- [Assignment] Would you reproduce, without any alteration, the lines from the opening line of the entries through the line that has "Select the BÅDA" in it?

- [Supplied records]
====

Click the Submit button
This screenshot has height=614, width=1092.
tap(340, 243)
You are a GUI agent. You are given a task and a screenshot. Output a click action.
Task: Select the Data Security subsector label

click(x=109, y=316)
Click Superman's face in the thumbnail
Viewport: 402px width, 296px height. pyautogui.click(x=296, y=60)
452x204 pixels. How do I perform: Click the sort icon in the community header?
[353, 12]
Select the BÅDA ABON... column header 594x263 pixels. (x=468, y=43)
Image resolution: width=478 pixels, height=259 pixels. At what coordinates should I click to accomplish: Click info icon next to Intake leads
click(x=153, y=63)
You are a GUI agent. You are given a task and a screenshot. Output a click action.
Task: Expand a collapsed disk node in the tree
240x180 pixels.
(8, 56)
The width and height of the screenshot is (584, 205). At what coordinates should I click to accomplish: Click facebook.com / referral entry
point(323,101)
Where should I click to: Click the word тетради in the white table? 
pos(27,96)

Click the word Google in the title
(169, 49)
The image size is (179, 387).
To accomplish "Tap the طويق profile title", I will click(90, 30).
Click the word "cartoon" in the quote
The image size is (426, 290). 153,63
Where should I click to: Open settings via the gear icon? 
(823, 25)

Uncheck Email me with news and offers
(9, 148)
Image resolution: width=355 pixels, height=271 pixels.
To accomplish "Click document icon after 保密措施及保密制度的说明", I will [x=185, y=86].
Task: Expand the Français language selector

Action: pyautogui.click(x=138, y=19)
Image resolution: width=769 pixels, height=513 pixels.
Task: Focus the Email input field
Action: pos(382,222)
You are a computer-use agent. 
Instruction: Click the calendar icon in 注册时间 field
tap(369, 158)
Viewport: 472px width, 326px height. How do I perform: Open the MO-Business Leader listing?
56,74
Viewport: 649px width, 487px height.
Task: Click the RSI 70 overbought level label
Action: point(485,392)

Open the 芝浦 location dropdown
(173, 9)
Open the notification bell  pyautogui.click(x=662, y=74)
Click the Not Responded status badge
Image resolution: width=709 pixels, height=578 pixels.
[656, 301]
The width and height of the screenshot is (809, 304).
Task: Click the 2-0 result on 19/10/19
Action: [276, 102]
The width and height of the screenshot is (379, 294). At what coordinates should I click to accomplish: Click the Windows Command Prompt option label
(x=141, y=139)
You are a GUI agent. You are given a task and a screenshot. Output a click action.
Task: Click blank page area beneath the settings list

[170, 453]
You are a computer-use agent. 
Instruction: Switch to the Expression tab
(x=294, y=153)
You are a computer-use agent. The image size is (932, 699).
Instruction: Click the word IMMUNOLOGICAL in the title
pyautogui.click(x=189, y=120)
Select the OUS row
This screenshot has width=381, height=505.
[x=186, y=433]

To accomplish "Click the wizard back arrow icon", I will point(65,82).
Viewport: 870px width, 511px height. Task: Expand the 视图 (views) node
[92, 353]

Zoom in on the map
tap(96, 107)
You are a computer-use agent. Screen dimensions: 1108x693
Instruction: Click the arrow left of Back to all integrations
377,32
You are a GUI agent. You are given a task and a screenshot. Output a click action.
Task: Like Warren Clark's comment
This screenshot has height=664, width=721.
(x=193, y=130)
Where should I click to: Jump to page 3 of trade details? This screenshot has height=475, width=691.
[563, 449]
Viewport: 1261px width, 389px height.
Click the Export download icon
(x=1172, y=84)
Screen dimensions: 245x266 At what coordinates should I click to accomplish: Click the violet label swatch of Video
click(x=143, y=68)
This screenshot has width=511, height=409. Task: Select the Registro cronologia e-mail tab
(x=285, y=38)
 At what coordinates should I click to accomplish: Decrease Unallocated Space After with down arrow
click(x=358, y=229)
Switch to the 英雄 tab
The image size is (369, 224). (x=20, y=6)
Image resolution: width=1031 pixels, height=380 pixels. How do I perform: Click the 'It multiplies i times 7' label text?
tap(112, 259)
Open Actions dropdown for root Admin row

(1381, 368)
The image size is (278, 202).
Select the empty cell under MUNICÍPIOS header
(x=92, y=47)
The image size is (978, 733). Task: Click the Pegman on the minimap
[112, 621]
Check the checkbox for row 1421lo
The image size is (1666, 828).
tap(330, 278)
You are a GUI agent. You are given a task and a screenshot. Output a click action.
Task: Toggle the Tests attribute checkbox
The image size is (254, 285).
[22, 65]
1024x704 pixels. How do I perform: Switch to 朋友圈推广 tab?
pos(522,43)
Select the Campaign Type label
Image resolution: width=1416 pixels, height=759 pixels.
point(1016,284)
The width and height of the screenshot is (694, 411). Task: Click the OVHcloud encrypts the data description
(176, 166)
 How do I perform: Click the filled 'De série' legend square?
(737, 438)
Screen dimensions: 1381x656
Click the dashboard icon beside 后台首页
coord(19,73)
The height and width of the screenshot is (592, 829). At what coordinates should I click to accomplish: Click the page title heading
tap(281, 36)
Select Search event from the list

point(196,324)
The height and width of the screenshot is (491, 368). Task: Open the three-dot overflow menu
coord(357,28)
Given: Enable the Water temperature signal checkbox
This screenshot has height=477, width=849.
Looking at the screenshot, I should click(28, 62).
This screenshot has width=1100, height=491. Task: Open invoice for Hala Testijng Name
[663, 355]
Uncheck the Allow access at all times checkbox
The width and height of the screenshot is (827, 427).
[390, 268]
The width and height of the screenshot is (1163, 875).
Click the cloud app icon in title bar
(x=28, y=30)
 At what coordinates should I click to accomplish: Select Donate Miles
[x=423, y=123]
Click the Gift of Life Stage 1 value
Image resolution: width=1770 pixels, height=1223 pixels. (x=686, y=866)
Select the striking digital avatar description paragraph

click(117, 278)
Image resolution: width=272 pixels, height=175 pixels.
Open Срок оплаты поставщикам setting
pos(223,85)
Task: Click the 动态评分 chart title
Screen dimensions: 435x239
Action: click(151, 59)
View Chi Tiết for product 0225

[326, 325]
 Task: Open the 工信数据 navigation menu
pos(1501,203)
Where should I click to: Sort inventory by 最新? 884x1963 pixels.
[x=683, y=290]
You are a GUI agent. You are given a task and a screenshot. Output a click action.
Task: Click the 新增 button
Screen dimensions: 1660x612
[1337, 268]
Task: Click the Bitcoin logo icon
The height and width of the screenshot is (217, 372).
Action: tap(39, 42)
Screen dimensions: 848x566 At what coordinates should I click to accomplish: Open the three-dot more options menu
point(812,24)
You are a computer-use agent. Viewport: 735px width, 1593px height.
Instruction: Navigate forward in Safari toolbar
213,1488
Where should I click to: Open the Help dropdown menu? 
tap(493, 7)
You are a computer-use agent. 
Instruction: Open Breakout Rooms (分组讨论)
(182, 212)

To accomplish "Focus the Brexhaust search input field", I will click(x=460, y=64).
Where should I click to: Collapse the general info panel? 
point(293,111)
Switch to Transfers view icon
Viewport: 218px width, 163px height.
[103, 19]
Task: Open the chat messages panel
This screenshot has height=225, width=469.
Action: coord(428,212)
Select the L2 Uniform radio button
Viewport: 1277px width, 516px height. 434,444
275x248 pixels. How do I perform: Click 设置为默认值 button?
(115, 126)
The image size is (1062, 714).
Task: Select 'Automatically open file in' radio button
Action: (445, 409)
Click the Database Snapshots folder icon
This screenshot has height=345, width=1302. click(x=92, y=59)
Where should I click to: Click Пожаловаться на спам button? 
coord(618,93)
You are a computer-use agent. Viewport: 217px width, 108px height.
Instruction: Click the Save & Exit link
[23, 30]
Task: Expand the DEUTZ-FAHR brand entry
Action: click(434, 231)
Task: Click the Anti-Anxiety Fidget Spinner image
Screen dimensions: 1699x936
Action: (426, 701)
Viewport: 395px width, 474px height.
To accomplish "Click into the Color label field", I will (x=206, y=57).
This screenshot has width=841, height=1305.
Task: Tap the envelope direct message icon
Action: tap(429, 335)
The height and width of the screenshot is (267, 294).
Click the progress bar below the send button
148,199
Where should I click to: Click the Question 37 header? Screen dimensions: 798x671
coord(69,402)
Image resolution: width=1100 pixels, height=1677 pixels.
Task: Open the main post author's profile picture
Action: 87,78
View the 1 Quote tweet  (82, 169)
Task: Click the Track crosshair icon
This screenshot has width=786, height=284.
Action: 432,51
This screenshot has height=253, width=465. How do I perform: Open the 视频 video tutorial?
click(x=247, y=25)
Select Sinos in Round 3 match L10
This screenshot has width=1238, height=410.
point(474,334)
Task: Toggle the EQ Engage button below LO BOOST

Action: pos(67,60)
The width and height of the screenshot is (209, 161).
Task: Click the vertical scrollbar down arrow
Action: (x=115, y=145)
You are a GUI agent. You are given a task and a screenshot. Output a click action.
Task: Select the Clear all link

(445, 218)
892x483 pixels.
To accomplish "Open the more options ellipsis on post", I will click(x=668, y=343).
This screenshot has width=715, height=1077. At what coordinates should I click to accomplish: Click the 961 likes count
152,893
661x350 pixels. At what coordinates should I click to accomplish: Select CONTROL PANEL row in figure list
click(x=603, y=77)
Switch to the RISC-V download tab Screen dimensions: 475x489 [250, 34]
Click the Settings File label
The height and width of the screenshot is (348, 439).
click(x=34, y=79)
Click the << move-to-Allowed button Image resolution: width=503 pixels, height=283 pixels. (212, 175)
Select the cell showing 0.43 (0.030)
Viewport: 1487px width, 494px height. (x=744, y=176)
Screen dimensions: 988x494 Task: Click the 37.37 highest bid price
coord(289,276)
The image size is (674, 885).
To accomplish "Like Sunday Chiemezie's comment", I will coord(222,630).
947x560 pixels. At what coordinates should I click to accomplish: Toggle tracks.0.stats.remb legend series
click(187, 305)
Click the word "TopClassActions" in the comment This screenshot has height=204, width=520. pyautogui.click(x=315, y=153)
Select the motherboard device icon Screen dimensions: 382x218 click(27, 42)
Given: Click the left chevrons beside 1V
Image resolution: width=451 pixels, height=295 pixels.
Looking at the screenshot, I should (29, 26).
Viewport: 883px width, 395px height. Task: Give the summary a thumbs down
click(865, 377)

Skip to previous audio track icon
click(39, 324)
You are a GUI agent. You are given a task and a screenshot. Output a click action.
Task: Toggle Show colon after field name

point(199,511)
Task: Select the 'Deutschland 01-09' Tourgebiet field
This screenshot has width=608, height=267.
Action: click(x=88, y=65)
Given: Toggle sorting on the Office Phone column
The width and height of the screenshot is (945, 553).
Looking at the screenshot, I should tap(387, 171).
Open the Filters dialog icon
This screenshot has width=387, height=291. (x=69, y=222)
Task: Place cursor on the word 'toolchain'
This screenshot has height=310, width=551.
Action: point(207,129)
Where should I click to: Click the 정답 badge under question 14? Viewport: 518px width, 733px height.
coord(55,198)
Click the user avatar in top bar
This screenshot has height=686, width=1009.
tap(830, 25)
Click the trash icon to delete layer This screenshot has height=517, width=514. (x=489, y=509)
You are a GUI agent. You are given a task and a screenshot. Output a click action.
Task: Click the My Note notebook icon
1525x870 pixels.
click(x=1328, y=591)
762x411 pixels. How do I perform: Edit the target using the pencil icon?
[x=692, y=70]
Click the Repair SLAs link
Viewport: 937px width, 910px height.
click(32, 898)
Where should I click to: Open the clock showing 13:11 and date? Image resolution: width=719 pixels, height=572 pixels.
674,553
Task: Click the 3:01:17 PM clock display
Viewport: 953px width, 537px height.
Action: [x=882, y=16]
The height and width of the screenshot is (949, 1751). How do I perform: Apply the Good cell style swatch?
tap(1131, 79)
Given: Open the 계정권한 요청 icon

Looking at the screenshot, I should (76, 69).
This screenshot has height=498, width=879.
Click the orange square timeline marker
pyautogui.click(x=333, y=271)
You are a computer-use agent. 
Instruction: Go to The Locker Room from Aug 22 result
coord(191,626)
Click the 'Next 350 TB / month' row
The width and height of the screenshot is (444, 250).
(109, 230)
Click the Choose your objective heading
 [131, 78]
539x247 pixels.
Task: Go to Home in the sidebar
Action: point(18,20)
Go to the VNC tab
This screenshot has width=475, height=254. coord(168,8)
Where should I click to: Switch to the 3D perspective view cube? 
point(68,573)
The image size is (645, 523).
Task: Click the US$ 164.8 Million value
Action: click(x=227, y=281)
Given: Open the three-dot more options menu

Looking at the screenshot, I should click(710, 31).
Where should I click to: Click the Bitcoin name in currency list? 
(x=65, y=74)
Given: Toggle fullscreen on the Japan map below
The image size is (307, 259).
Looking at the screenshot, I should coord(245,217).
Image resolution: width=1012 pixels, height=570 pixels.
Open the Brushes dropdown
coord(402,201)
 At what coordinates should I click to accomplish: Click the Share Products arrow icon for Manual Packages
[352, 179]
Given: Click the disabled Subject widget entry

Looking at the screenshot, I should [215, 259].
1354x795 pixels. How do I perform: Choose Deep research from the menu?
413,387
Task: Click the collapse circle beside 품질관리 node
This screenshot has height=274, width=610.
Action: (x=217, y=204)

====

- [Task solution]
Click the Submit button
This screenshot has height=614, width=1092.
tap(340, 243)
You are a GUI agent. You are given a task and a screenshot. Output a click action.
Task: Select the Data Security subsector label

click(x=109, y=316)
Click Superman's face in the thumbnail
Viewport: 402px width, 296px height. pyautogui.click(x=296, y=60)
452x204 pixels. How do I perform: Click the sort icon in the community header?
[353, 12]
Select the BÅDA ABON... column header 594x263 pixels. (x=468, y=43)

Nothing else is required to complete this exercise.